> [What the exercise asks]
When you reach the line containing "For every named" in the data below, begin returning lines exactly as written, and stop once the line containing "자료실 (59, 82)" has been returned.

Records provided Start Marker

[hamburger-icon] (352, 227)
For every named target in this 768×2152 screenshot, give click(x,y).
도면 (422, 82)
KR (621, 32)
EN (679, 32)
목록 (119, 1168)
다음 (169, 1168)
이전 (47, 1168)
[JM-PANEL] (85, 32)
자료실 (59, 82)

Records provided End Marker
Records provided Start Marker

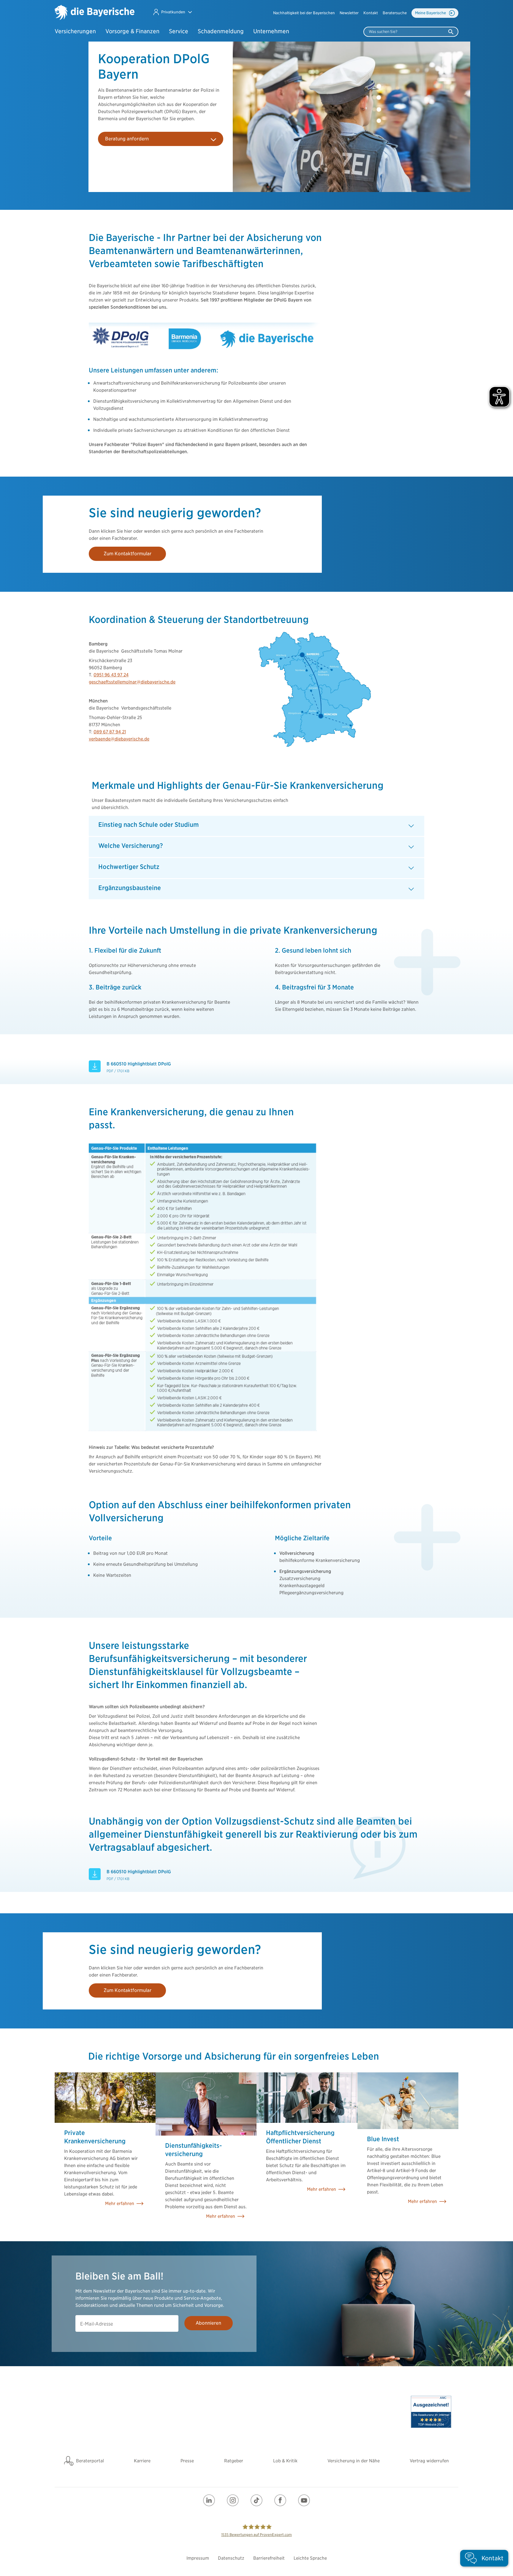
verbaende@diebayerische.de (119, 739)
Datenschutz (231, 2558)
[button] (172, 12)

Records provided End Marker

> [Solution to this exercise]
For every named target in this 768×2152 screenshot, give click(x,y).
도면 (422, 82)
KR (621, 32)
EN (679, 32)
목록 (119, 1168)
다음 (169, 1168)
이전 (47, 1168)
[JM-PANEL] (85, 32)
자료실 (59, 82)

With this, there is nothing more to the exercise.